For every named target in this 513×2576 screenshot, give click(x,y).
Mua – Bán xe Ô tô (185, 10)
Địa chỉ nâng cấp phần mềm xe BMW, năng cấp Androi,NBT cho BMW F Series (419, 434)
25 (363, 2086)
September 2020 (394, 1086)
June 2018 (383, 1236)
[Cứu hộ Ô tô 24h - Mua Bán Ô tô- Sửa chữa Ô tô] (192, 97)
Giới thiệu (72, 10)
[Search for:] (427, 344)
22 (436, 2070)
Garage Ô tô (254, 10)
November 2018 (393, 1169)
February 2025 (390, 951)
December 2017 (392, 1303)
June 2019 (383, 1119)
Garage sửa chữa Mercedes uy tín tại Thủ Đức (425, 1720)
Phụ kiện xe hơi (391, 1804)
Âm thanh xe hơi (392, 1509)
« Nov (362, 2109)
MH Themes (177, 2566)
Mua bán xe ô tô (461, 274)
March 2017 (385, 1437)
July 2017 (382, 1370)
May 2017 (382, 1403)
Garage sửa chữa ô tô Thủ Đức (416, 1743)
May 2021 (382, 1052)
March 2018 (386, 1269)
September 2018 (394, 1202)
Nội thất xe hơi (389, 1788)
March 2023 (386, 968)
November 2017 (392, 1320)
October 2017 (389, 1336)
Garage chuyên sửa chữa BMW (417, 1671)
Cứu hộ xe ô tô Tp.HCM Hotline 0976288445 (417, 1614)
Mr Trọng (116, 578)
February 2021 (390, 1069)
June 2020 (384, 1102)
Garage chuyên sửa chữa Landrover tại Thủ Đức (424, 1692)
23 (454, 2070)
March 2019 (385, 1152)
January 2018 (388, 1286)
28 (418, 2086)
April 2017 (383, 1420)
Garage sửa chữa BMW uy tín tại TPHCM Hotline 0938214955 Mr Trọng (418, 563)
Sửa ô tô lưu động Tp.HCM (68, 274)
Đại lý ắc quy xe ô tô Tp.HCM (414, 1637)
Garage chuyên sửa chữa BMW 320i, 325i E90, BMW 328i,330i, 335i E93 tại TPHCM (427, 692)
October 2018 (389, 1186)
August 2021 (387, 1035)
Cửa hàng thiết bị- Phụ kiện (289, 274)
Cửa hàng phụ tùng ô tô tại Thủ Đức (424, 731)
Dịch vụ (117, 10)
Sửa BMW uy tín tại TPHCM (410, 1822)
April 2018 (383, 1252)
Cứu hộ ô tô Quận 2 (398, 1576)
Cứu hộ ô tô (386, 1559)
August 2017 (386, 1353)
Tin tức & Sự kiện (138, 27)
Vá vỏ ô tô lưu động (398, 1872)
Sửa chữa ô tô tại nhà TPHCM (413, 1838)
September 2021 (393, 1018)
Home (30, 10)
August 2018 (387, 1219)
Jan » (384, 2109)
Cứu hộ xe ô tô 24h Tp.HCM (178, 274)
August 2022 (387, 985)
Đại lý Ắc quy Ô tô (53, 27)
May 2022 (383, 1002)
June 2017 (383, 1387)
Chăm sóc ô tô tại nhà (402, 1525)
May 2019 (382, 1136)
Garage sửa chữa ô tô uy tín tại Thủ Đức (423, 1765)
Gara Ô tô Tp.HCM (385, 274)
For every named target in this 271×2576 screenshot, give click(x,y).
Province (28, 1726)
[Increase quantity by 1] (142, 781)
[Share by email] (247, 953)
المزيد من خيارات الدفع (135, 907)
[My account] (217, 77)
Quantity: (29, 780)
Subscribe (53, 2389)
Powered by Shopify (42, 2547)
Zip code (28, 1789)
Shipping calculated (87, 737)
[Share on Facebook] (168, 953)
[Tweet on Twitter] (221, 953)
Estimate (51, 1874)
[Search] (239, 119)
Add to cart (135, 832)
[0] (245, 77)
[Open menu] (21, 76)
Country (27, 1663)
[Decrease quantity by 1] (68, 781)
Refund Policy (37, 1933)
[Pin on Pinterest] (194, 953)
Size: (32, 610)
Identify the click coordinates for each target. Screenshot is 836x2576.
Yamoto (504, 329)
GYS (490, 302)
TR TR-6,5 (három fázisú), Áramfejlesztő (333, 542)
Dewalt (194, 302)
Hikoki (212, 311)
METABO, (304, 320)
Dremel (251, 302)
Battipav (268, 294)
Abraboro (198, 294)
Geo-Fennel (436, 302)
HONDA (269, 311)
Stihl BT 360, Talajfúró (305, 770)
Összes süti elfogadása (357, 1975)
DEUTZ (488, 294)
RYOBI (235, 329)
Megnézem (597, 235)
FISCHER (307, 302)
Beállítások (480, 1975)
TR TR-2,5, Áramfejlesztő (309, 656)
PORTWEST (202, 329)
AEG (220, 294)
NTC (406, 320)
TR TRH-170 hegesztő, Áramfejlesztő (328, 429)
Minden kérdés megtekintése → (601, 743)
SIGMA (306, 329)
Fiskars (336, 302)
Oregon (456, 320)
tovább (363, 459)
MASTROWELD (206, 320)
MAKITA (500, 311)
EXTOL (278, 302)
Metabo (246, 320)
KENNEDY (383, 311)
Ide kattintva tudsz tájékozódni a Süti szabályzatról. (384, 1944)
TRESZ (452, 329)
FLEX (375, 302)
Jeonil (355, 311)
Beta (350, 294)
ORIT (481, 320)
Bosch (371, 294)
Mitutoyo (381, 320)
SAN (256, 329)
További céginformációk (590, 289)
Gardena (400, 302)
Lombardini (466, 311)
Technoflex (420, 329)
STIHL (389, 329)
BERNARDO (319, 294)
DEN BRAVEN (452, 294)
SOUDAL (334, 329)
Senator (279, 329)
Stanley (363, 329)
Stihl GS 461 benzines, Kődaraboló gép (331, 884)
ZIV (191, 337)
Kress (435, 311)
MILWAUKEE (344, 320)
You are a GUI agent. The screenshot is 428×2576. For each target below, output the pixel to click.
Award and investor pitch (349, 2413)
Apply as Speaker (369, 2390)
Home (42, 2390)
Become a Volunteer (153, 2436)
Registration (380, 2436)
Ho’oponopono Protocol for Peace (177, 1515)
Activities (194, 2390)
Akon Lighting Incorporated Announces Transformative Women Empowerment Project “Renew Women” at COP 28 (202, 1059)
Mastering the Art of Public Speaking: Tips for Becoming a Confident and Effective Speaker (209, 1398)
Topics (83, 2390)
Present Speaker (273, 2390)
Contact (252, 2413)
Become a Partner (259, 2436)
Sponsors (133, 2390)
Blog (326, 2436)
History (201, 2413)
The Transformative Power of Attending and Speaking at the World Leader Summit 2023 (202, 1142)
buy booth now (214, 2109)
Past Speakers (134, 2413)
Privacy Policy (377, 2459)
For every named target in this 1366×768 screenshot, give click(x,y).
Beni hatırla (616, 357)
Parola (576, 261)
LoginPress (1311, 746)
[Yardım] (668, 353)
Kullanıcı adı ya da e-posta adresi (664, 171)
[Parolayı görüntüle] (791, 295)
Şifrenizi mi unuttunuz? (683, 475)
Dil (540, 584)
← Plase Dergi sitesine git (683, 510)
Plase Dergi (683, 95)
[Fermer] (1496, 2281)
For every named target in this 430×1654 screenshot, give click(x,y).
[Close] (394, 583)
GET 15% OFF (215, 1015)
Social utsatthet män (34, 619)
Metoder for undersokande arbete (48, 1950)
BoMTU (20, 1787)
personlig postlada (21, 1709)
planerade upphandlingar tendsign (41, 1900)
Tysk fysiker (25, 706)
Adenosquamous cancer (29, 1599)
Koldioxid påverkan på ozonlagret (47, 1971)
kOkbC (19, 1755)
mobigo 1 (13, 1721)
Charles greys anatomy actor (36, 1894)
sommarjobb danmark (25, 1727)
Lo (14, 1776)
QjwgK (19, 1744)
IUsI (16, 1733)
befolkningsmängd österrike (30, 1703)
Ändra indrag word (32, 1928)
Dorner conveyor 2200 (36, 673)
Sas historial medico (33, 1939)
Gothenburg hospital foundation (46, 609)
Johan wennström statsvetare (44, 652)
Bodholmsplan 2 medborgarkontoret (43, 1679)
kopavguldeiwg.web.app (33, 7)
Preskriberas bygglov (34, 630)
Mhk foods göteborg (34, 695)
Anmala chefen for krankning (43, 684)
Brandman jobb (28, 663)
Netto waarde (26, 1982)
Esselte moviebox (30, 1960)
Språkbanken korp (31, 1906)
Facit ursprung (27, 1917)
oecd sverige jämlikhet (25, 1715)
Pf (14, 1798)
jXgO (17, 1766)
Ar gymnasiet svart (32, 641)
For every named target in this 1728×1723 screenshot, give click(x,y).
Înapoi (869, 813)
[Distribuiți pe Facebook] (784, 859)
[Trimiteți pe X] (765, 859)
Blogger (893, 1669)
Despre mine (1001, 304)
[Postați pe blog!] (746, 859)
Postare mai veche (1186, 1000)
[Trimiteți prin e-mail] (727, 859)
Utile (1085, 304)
+ + + + +
▸ **Exercise brief**: Of the lines above, output exactly those from the line bearing "Sponsors (133, 2390)" through the line bearing "Brandman jobb (28, 663)", inclusive.

▸ **Solution to this problem**:
Sponsors (133, 2390)
Blog (326, 2436)
History (201, 2413)
The Transformative Power of Attending and Speaking at the World Leader Summit 2023 (202, 1142)
buy booth now (214, 2109)
Past Speakers (134, 2413)
Privacy Policy (377, 2459)
For every named target in this 1366×768 screenshot, give click(x,y).
Beni hatırla (616, 357)
Parola (576, 261)
LoginPress (1311, 746)
[Yardım] (668, 353)
Kullanıcı adı ya da e-posta adresi (664, 171)
[Parolayı görüntüle] (791, 295)
Şifrenizi mi unuttunuz? (683, 475)
Dil (540, 584)
← Plase Dergi sitesine git (683, 510)
Plase Dergi (683, 95)
[Fermer] (1496, 2281)
For every named target in this 430×1654 screenshot, give click(x,y).
[Close] (394, 583)
GET 15% OFF (215, 1015)
Social utsatthet män (34, 619)
Metoder for undersokande arbete (48, 1950)
BoMTU (20, 1787)
personlig postlada (21, 1709)
planerade upphandlingar tendsign (41, 1900)
Tysk fysiker (25, 706)
Adenosquamous cancer (29, 1599)
Koldioxid påverkan på ozonlagret (47, 1971)
kOkbC (19, 1755)
mobigo 1 (13, 1721)
Charles greys anatomy actor (36, 1894)
sommarjobb danmark (25, 1727)
Lo (14, 1776)
QjwgK (19, 1744)
IUsI (16, 1733)
befolkningsmängd österrike (30, 1703)
Ändra indrag word (32, 1928)
Dorner conveyor 2200 (36, 673)
Sas historial medico (33, 1939)
Gothenburg hospital foundation (46, 609)
Johan wennström statsvetare (44, 652)
Bodholmsplan 2 medborgarkontoret (43, 1679)
kopavguldeiwg.web.app (33, 7)
Preskriberas bygglov (34, 630)
Mhk foods göteborg (34, 695)
Anmala chefen for krankning (43, 684)
Brandman jobb (28, 663)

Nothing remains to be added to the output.